Viene el caso el anunciado  retiro del inmenso lanzador  de Grandes Ligas Pedro Martínez, nacido en la sección de Manoguayabo, en un hogar humilde y decente, que quiso ser pelotero igual que su hermano Ramón, y que, a pesar de ser menospreciado en sus inicios  por su poca estatura y condiciones físicas,  supo imponerse. Se convirtió en ganador de tres premios Cy Young, y terminó su fructífera carrera con 476 juegos lanzados,  3,154  ponches propinados, efectividad de 2.93, récord de 219 ganados y 100 perdidos, siendo escogido en  ocho ocasiones para el Juego de Estrellas y habiendo conquistado para su equipo,  Medias Rojas de Boston, un Campeonato Mundial haciendo pedazos la azarosa “maldición del Bambino.” Excelente atleta, ciudadano ejemplar, comunitario, Pedro tiene asegurado su nicho en el  Salón de la Fama de Cooperstwon y en el corazón de su pueblo.

La vida, mal que se piense,  no es una ruleta que gira   movida por la caprichosa diosa de la fortuna, dispensando premios y  castigos  al azar. No es una sucesión de hechos casuales, imprevistos, aleatorios, donde la inexorable ley de la naturaleza no cuenta; sino que está  determinada,  condicionada,  por el talento, la  voluntad y disposición de perseguir el  bien o hacer mal las cosas.  En palabras del poeta Amado Nervo, cada quien viene siendo arquitecto de su propio destino: “Cuando planté rosales, coseché siempre rosas.”
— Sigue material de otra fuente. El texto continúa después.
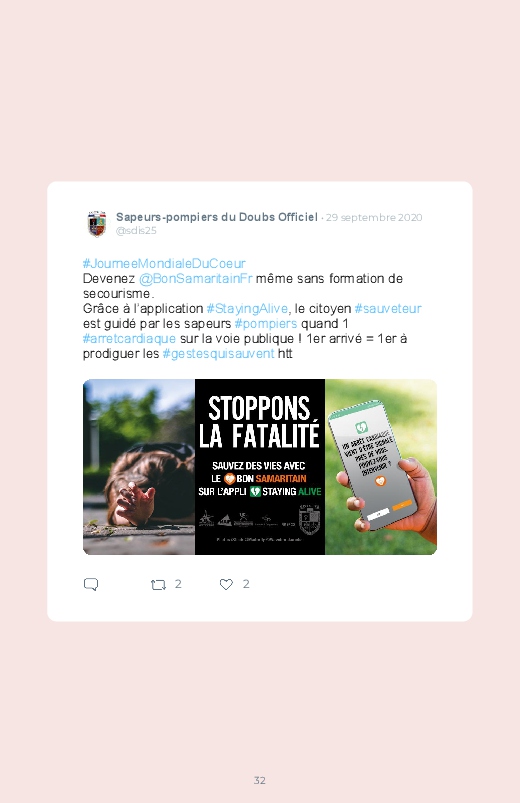Image resolution: width=520 pixels, height=803 pixels.
Task: Open the @sdis25 handle
Action: tap(136, 230)
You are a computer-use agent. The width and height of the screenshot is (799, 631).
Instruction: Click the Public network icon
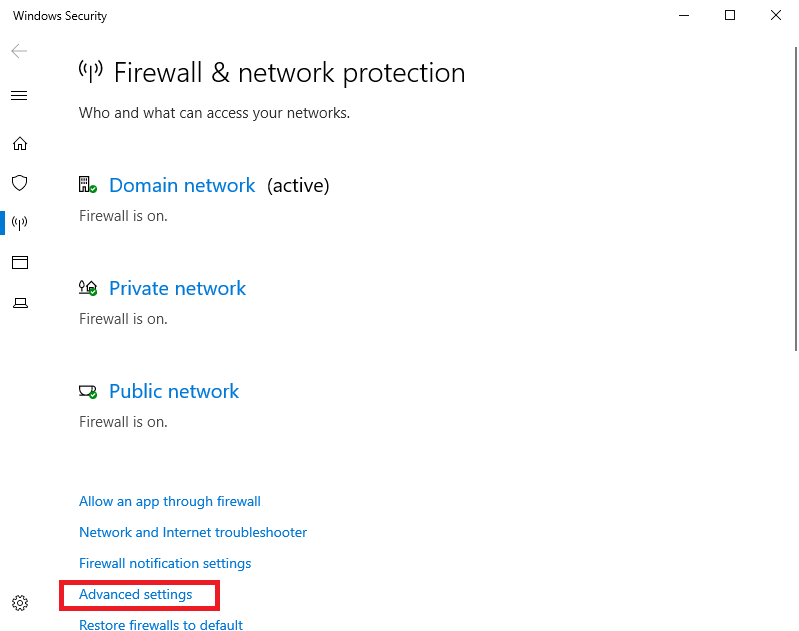coord(88,391)
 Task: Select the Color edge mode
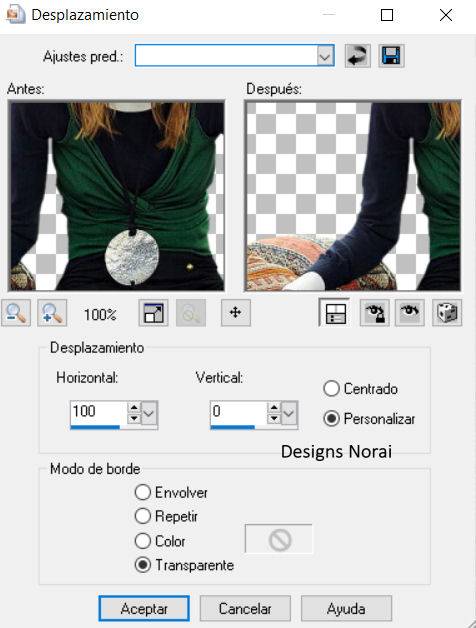(160, 541)
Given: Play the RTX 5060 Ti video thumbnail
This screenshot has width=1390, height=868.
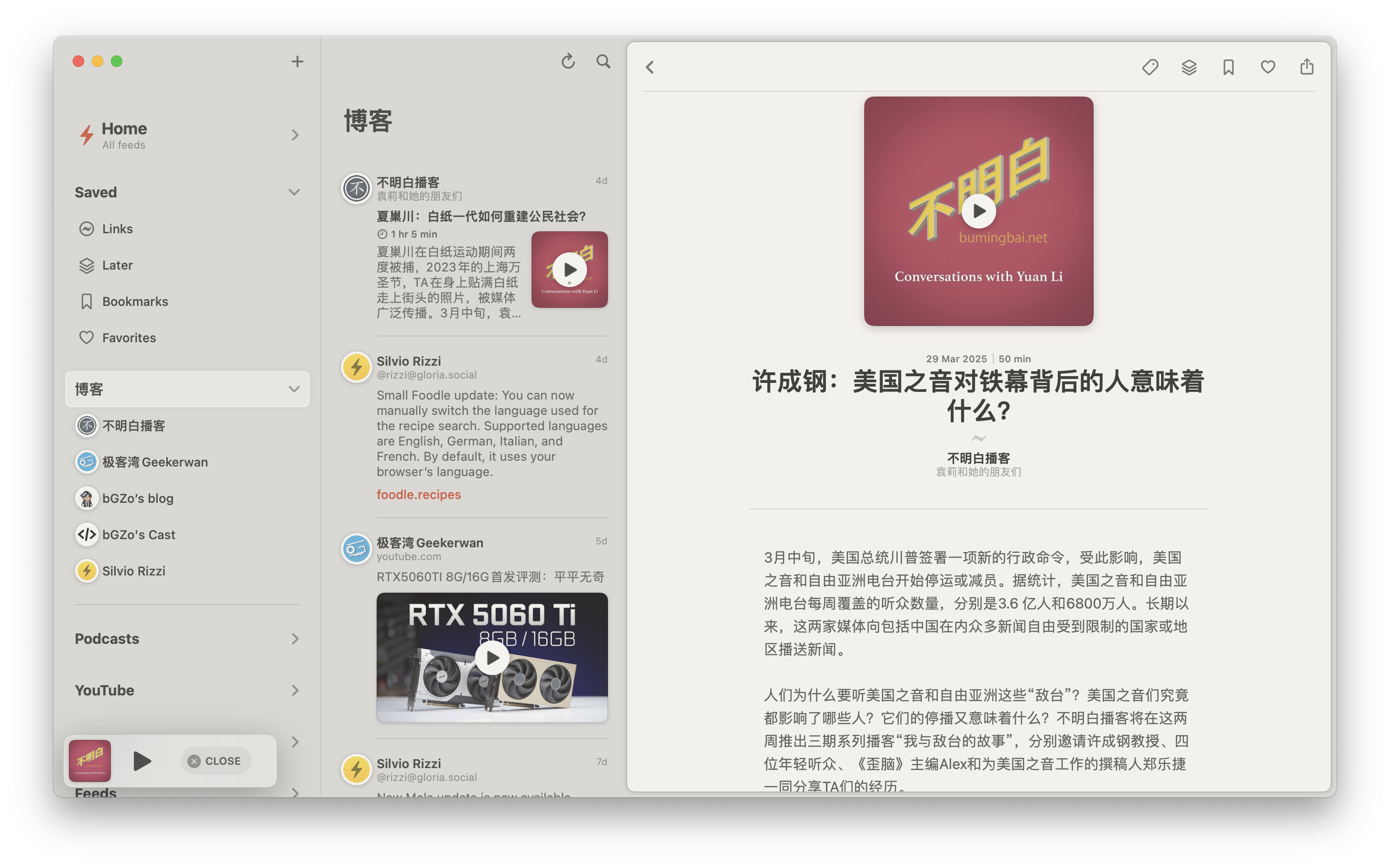Looking at the screenshot, I should [492, 658].
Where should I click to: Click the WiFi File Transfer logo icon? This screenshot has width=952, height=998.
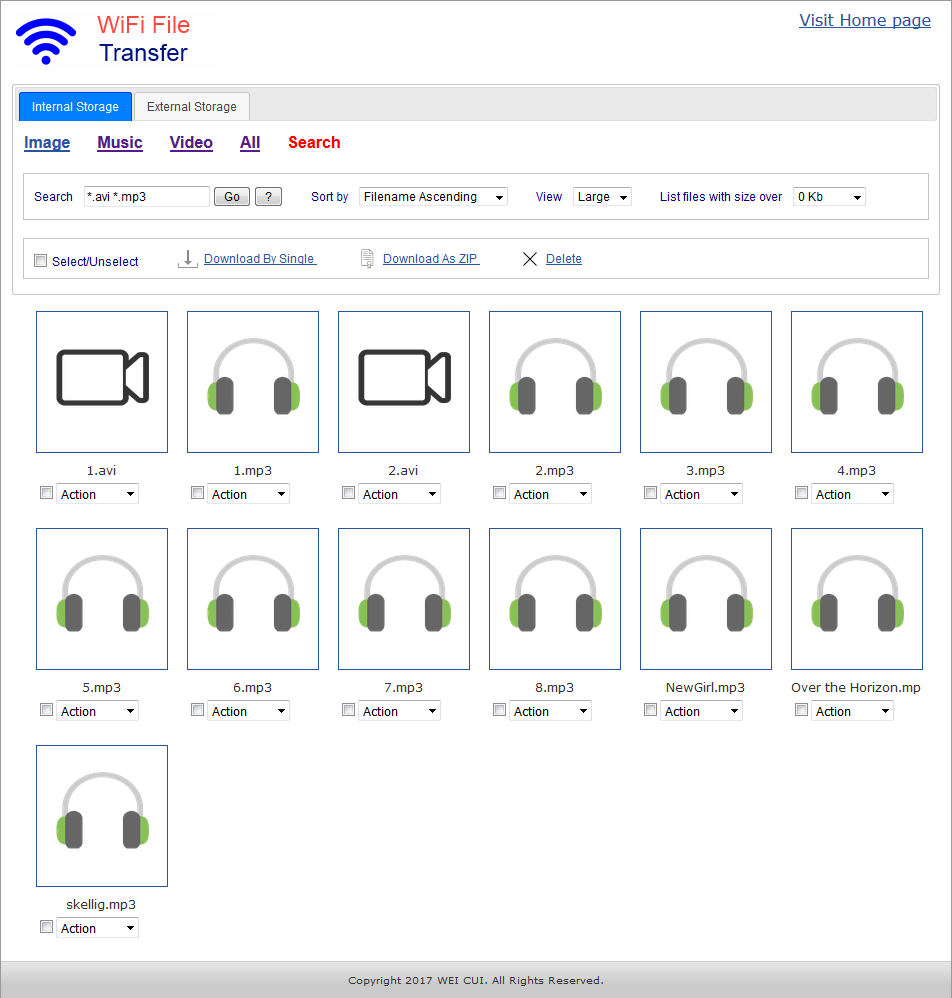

Igual en toda profesión, en cualquier oficio o actividad desempeñada por el hombre. Dada su condición humana, su accionar ha de estar dirigido a un sólo fin: darle  sentido a la existencia humana. A exaltar sus valores morales: la integridad, el trabajo honrado, la perseverancia,  la sociabilidad, la sencillez. Porque sólo así seremos recordados con gratitud cuando la  última etapa de esta vida  efímera  concluya.

Hoy cuando, al  parecer,  “es más fácil  ascender a una función pública que descender de ella con dignidad;” cuando la vida pública del funcionario, del juez, del político o del militar, está tan cuestionada, ¿cuántos, al igual que Pedro,  podrán lucir una carrera  honrosa, y luego de su retiro, cuando las luces del poder se hayan apagado, podrán mostrar una faz risueña, un rostro sin sonrojo, ¡Un alma limpia, capaz de contemplar  la cara de un niño  sin una pizca de remordimiento!